TGF-β-mediated EMT is a pivotal mechanism for NSCLC metastasis, where TGF-β induces loss of E-cadherin and upregulation of vimentin/N-cadherin, enabling invasion and cancer stem cell-like properties [54]. This transition reprograms amino acid metabolism to sustain EMT, correlating with lymph node metastasis and poor overall survival in NSCLC cohorts [65]. Gene signatures of TGF-β-driven EMT predict metastasis-free survival, underscoring its potential as a therapeutic target [66,67]. These pathways converge on shared effectors like FN1 and CCND1, as identified in our ceRNA network, reinforcing their relevance to the miR-145 axis and highlighting opportunities for combinatorial therapeutic strategies in NSCLC.

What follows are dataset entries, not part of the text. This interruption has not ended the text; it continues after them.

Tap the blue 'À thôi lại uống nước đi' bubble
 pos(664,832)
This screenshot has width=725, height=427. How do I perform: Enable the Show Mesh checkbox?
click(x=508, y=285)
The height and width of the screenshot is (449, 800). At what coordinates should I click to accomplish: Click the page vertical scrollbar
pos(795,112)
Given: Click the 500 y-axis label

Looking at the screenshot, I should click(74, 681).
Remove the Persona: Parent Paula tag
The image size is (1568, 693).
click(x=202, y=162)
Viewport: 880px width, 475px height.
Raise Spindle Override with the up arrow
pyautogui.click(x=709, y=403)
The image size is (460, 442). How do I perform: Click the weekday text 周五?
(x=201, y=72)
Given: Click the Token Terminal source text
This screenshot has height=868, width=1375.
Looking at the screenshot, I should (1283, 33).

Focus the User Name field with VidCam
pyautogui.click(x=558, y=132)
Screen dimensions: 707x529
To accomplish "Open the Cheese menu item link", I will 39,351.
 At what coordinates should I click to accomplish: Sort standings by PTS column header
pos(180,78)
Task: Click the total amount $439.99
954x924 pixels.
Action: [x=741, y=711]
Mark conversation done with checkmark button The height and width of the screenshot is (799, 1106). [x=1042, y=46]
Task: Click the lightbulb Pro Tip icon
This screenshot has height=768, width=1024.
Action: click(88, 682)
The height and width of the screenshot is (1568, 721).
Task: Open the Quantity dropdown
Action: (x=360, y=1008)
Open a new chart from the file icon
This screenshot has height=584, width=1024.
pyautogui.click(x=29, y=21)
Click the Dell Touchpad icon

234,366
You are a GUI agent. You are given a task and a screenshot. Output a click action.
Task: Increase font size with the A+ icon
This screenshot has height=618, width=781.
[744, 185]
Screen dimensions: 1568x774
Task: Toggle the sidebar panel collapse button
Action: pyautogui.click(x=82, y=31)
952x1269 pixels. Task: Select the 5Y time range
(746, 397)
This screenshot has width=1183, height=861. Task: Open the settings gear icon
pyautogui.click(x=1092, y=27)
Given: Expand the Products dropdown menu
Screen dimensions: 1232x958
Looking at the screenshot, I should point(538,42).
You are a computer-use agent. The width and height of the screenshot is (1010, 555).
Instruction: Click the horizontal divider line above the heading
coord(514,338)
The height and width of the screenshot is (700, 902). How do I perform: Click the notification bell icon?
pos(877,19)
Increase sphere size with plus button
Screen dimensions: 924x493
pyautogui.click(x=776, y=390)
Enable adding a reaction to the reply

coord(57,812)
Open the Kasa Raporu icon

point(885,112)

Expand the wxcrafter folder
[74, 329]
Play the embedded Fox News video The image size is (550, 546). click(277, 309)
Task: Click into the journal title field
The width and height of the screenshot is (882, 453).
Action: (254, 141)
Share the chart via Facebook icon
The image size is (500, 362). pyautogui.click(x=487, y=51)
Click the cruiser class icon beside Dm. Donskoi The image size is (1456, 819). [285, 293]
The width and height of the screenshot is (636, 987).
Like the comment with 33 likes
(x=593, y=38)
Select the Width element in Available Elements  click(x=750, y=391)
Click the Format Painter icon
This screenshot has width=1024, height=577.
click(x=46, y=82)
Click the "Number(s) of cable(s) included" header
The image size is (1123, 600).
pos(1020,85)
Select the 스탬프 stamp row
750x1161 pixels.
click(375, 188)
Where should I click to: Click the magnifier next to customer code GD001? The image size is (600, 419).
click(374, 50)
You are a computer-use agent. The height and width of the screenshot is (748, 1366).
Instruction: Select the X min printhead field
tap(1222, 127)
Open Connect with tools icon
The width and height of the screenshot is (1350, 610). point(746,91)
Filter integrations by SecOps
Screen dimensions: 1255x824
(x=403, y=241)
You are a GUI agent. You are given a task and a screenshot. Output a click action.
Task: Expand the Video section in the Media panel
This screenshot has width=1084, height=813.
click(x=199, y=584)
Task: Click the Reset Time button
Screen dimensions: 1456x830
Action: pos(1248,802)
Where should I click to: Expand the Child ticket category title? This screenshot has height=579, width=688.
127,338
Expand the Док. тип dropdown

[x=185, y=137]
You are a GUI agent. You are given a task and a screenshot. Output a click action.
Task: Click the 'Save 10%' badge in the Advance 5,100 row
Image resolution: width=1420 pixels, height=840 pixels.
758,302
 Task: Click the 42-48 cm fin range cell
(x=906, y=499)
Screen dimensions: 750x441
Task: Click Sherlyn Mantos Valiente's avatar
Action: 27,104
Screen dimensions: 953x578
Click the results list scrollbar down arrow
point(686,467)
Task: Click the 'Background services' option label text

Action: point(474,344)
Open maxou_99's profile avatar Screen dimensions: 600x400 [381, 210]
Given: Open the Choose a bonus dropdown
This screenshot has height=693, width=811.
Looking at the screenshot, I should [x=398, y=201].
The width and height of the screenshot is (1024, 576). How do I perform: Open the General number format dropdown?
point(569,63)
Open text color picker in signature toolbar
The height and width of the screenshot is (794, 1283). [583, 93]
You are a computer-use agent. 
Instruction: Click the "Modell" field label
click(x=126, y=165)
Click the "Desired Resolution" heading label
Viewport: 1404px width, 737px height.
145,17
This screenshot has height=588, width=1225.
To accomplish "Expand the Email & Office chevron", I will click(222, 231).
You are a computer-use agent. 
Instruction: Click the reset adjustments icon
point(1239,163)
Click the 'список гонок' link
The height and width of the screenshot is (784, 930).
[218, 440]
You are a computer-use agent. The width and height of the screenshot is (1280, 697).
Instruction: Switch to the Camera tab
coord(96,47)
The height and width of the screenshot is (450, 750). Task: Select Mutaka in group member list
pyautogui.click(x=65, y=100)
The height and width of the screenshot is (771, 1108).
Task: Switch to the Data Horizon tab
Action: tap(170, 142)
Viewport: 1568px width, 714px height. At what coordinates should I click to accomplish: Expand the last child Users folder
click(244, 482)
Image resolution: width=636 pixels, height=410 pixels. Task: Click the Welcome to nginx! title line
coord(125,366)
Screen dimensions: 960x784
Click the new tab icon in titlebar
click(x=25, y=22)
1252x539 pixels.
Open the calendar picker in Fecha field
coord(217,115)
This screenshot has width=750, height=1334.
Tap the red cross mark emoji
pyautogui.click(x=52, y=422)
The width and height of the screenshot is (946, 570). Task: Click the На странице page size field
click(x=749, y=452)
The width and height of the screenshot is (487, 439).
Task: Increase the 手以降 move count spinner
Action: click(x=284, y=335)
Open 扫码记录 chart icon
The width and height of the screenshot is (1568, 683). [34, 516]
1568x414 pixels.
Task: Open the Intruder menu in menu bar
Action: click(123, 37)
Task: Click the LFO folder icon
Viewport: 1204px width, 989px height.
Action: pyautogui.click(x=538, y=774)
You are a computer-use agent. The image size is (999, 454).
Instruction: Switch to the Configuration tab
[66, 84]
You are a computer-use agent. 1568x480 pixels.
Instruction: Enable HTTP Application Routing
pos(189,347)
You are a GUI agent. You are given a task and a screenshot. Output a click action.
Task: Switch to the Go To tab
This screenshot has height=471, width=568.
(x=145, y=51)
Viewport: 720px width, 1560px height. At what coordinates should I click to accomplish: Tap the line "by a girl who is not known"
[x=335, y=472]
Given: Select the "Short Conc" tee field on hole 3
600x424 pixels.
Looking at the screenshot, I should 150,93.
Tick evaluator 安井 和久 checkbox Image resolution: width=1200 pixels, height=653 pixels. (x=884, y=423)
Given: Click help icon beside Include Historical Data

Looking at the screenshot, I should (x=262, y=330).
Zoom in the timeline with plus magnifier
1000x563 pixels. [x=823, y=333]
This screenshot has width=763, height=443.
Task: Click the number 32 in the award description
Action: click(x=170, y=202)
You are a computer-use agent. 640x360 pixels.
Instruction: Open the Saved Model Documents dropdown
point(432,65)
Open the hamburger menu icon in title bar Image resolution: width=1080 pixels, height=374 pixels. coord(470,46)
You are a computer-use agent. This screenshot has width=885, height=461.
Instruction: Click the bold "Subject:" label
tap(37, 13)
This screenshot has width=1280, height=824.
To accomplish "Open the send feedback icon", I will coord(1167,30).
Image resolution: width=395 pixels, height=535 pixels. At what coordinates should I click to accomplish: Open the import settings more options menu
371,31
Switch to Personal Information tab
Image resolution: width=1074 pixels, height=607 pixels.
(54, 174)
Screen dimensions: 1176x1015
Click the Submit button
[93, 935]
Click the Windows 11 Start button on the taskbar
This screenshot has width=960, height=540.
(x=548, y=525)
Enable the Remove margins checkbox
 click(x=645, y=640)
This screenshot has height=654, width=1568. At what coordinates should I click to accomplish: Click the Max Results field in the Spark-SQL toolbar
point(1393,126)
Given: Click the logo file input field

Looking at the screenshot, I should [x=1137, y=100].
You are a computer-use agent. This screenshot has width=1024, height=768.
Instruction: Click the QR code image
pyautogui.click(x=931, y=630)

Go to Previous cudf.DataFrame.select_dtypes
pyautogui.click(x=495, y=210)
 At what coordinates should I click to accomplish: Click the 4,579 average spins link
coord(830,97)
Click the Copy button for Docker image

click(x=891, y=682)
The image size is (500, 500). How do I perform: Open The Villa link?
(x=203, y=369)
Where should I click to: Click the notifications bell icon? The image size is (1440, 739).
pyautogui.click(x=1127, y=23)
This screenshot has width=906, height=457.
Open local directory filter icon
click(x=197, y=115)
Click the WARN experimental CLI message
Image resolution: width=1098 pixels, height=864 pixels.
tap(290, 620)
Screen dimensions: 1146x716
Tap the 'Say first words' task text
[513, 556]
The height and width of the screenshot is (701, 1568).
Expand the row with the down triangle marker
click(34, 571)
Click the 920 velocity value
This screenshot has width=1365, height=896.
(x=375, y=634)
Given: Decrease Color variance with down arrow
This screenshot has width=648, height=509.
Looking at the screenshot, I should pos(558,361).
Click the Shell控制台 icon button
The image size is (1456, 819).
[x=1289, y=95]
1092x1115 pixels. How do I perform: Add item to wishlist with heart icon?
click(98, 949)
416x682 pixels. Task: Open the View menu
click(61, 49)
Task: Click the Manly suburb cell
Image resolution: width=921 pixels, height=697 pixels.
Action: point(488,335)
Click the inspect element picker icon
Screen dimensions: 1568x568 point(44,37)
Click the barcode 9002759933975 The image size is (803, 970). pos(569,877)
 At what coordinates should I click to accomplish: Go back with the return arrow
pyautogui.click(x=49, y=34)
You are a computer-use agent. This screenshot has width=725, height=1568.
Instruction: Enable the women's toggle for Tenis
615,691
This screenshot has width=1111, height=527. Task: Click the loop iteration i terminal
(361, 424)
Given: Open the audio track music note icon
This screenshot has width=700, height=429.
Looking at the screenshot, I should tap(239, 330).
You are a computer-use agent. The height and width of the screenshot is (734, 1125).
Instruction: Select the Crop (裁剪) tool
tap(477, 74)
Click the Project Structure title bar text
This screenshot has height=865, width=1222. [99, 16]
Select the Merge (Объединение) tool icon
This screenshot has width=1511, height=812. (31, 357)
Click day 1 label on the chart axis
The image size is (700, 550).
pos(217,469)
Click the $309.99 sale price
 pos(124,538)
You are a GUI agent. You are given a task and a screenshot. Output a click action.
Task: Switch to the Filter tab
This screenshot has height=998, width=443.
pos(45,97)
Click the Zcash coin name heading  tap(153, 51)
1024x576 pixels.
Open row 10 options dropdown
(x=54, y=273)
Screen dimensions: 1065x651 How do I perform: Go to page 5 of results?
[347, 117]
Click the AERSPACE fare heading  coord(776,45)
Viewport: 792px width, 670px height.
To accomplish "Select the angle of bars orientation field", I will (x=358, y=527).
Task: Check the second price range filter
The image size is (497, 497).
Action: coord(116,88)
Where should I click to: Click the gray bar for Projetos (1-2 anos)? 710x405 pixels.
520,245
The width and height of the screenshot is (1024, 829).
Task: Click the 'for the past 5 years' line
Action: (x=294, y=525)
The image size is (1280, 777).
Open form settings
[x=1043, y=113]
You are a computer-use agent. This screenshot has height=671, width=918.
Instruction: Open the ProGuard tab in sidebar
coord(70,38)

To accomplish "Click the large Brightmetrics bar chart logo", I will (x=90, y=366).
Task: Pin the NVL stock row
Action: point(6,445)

Several limitations warrant consideration. First, the initial transcriptomic datasets (GSE135304: blood RNA; GSE203510: plasma miRNAs) were derived from peripheral circulation rather than tumor tissue, potentially limiting direct interpretation of cancer cell-specific regulatory dynamics. Future validation in tissue-derived NSCLC cohorts is essential to confirm spatial relevance within the tumor microenvironment. Second, insufficient metadata (e.g., detailed smoking history, treatment status, or molecular subtypes) restricted our ability to assess confounding effects on miRNA/mRNA expression patterns. Third, while statistically significant, the observed FN1-CCND1 co-expression correlation (r = 0.13) was relatively weak, suggesting additional regulatory layers beyond miR-145 sponging may influence their relationship. Orthogonal validation using cancer tissue-specific datasets and mechanistic studies dissecting direct protein interactions are warranted to establish functional nexus. Fourth, functional characterization of LOC729919 remains sparse, necessitating studies to delineate its binding partners and downstream effects. Fifth, the limited paired tumor and normal lung tissue samples from NSCLC patients, potentially failing to capture the full spectrum of molecular heterogeneity in NSCLC. Finally, the precise hierarchy within the ceRNA network, particularly how lncRNA stoichiometry influences miR-145 availability, needs experimental clarification.

5. Conclusions

5. Conclusions
In conclusion, our study establishes a novel lncRNA-mediated ceRNA axis (LOC729919/LOC100134412–miR-145–FN1/CCND1) as a driver of NSCLC pathogenesis. Experimental validation confirmed consistent miR-145-3p downregulation across cellular and clinical NSCLC models, reinforcing its role as a master tumor suppressor. While FN1 elevation demonstrates clear clinical relevance through its association with adverse outcomes, CCND1’s lack of direct survival linkage suggests its primary role may lie in cell cycle dysregulation rather than metastatic progression. Targeting this axis, particularly FN1-mediated pathways, represents a promising therapeutic strategy against advanced NSCLC.